**INSTRUCTIONS FOR THE TASK**. In the zebrafish abstract below, rewrite the paragraph beginning "Nicotine has been shown in many" as a short bulleted list that keeps its main facts.

**PAGE TEXT**.
━━━━━━━━━━━━━━━━━━━━
Timing of nicotine effects on learning in zebrafish.

Author information

1
Neurobehavioral Research Laboratory, Department of Psychiatry and Behavioral Sciences, Duke University Medical Center, Box #3412, Durham, NC 27710, USA. edlevin@duke.edu

Abstract

RATIONALE:

Nicotine has been shown in many, but not all, studies to improve cognitive function in a number of species including rats, mice, monkeys, and humans. Recently, we have found that nicotine also improves memory in zebrafish. Nicotinic agonists are being developed as novel treatments for Alzheimer's disease and other cognitive impairments.

OBJECTIVES:

In screening the therapeutic potential of novel nicotinic agonists, it is important to have a rapid assay of cognitive improvement. Zebrafish can help with this effort.

METHODS:

We have developed a method of rapidly assessing spatial position discrimination learning in zebrafish in one session of seven trials. We used this method to determine the cognitive effects of nicotine.
━━━━━━━━━━━━━━━━━━━━
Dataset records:

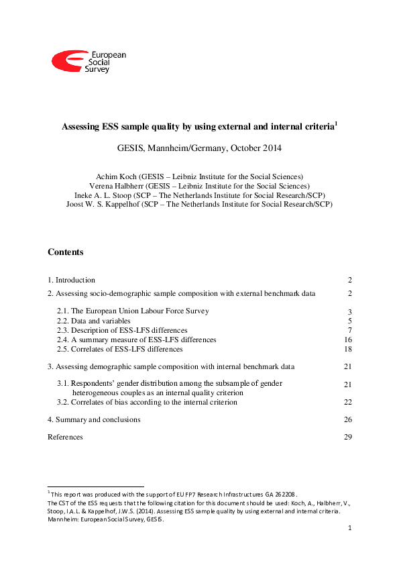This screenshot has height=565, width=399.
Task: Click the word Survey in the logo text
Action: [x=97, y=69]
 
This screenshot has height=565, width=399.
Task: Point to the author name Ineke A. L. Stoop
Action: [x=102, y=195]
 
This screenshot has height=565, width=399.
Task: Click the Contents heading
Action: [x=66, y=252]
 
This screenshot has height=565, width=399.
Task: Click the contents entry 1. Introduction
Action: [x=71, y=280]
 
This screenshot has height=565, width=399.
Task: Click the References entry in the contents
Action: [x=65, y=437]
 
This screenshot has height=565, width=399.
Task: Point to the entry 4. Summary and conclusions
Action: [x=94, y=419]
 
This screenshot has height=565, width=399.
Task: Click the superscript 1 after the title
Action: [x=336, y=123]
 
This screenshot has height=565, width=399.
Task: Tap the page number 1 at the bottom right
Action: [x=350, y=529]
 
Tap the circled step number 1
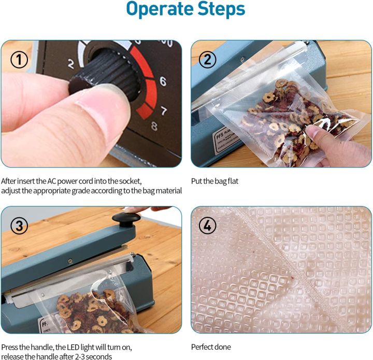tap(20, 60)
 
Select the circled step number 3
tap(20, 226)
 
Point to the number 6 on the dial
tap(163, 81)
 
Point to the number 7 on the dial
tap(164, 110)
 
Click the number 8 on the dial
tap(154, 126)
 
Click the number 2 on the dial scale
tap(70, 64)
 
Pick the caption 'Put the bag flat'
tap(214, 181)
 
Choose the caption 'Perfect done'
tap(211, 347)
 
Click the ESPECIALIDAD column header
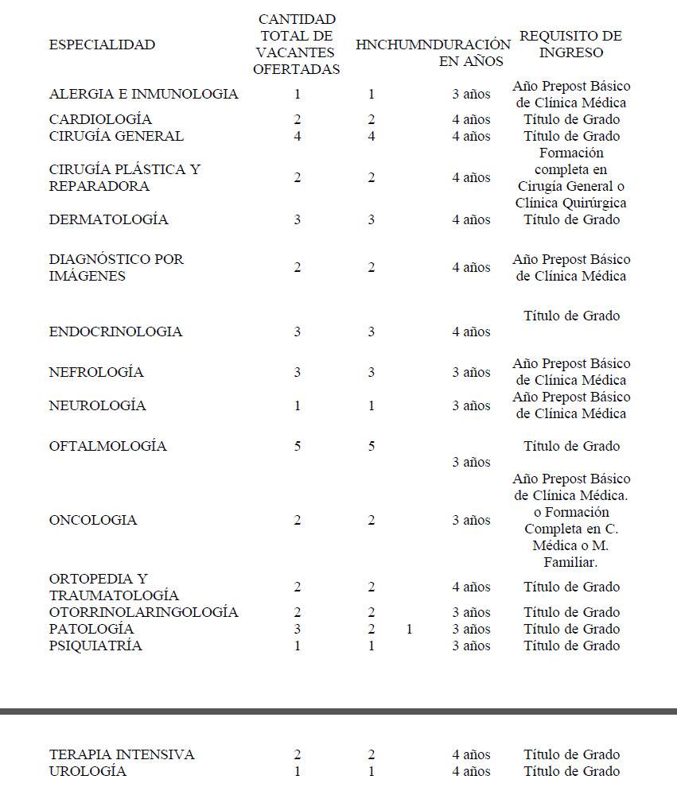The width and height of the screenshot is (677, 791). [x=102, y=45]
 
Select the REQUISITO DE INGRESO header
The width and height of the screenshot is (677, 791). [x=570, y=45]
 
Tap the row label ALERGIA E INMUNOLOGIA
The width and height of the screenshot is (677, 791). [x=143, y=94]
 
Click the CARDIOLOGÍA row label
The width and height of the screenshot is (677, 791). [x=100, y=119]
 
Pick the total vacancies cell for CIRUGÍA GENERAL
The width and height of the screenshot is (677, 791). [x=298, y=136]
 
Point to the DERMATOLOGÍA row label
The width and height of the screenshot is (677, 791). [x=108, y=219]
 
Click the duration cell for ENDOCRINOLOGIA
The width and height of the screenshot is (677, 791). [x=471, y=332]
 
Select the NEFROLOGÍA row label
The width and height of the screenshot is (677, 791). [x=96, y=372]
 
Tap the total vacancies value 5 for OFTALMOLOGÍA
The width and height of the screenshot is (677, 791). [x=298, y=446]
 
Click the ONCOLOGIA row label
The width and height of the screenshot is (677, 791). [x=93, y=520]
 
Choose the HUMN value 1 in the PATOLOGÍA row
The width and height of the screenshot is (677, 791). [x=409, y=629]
━━━━━━━━━━━━━━━━━━━━
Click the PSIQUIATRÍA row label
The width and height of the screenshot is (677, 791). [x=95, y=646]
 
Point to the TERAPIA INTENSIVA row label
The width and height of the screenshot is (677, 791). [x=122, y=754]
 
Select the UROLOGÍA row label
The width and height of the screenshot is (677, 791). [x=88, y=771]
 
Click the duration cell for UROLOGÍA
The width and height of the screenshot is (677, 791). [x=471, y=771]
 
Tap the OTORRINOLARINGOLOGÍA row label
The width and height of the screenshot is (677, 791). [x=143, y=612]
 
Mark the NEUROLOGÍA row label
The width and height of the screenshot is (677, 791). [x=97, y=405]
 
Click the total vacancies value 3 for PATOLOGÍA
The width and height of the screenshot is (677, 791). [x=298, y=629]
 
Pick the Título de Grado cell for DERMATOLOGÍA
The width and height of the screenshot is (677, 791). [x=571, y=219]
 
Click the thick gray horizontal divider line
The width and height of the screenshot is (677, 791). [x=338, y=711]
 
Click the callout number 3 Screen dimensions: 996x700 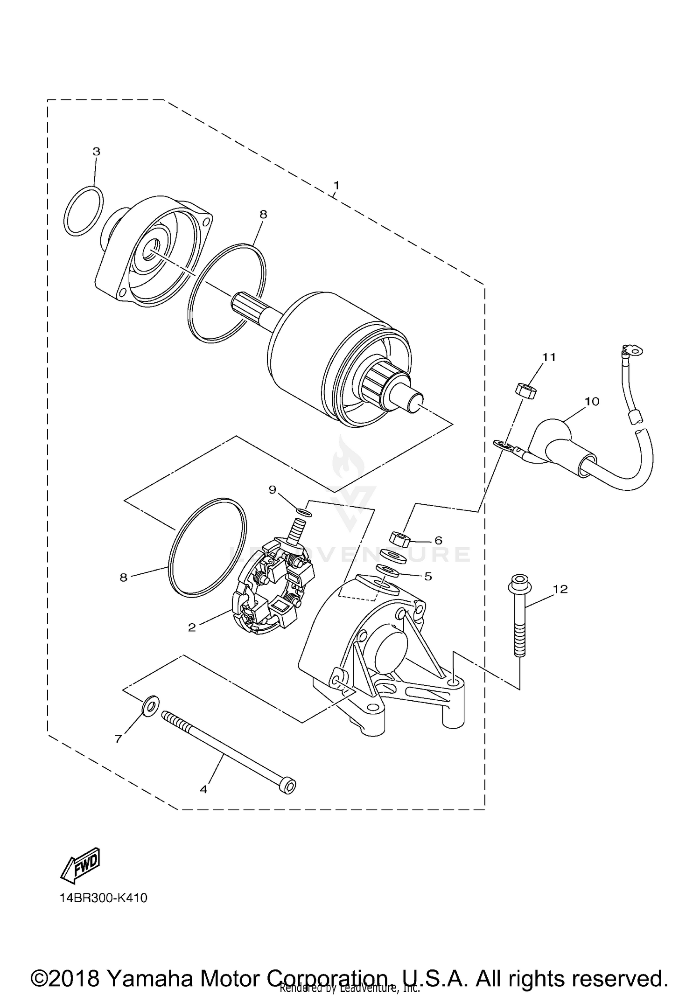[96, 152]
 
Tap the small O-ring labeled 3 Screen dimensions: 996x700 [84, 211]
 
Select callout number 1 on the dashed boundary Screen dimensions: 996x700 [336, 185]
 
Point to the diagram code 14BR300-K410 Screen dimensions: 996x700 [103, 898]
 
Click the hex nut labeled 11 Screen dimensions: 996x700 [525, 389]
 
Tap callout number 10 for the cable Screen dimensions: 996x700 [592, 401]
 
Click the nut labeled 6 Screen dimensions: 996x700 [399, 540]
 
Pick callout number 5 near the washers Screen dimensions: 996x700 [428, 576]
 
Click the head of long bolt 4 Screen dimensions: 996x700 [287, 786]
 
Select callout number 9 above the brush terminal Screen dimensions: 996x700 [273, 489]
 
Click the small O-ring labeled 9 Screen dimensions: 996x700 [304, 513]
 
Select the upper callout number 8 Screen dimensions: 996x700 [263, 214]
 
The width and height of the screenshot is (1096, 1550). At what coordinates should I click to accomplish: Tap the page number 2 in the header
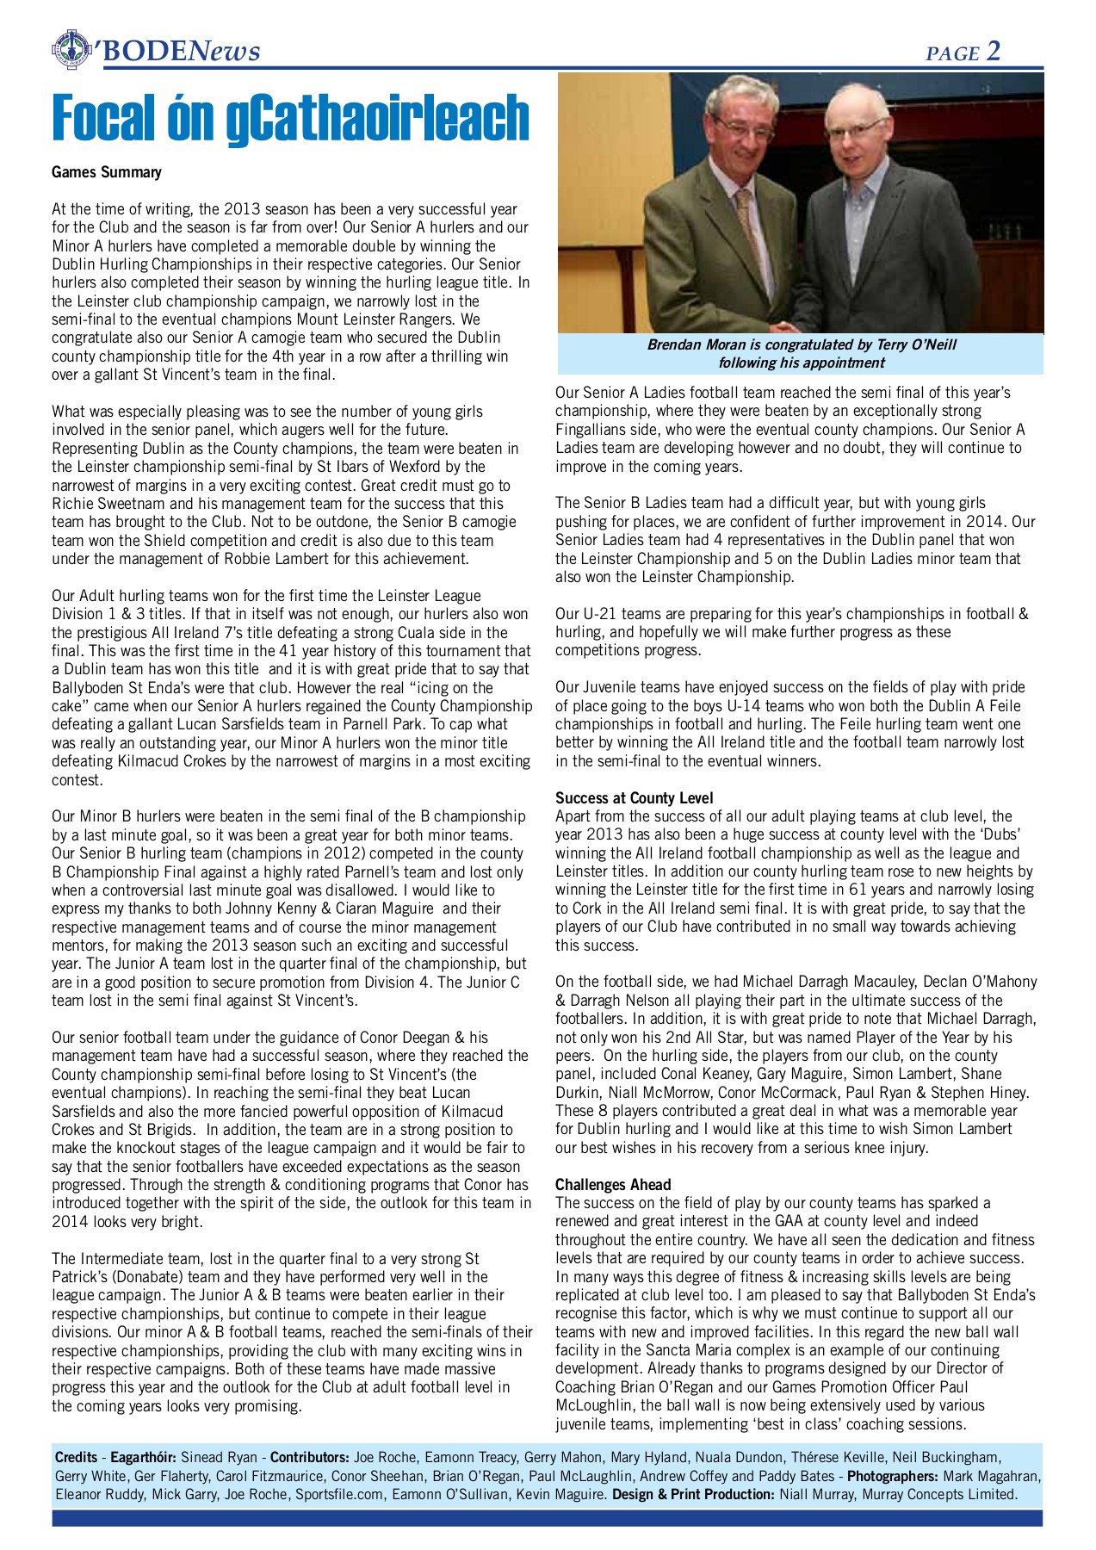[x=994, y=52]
━━━━━━━━━━━━━━━━━━━━
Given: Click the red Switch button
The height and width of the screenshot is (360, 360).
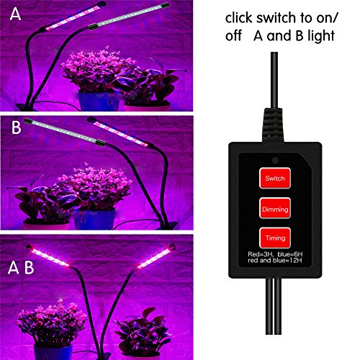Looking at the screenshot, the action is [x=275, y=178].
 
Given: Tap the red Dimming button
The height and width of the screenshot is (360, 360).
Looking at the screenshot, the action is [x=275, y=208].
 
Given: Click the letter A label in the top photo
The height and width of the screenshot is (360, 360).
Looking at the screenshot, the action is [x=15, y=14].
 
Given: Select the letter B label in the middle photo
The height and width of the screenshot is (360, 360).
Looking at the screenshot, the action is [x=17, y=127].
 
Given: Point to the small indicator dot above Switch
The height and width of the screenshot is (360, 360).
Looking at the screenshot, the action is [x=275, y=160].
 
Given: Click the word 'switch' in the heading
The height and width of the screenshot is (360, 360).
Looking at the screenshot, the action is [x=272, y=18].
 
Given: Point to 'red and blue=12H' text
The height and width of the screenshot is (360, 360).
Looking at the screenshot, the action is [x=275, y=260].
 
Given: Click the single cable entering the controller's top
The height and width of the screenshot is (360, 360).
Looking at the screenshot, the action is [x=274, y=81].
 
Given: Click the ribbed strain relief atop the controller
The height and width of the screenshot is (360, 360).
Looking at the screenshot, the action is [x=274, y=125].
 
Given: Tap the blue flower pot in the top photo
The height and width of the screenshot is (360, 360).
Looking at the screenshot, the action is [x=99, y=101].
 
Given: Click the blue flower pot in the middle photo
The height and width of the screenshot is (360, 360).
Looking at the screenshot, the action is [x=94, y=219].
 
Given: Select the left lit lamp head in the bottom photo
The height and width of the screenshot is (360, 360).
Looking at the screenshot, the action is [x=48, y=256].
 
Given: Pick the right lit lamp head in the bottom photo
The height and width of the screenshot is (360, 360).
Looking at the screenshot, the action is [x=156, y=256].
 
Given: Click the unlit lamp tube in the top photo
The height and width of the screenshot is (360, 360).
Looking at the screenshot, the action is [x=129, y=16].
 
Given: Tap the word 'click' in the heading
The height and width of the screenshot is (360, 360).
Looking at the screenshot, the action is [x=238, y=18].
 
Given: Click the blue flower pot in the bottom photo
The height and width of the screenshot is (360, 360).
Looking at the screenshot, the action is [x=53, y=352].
━━━━━━━━━━━━━━━━━━━━
**ANSWER TO THIS PROBLEM**.
- In many studies, though not all, nicotine has improved cognitive function in several species, including rats, mice, monkeys, and humans.
- The researchers recently found that nicotine also improves memory in zebrafish.
- Nicotinic agonists are being developed as new treatments for Alzheimer's disease and other cognitive impairments.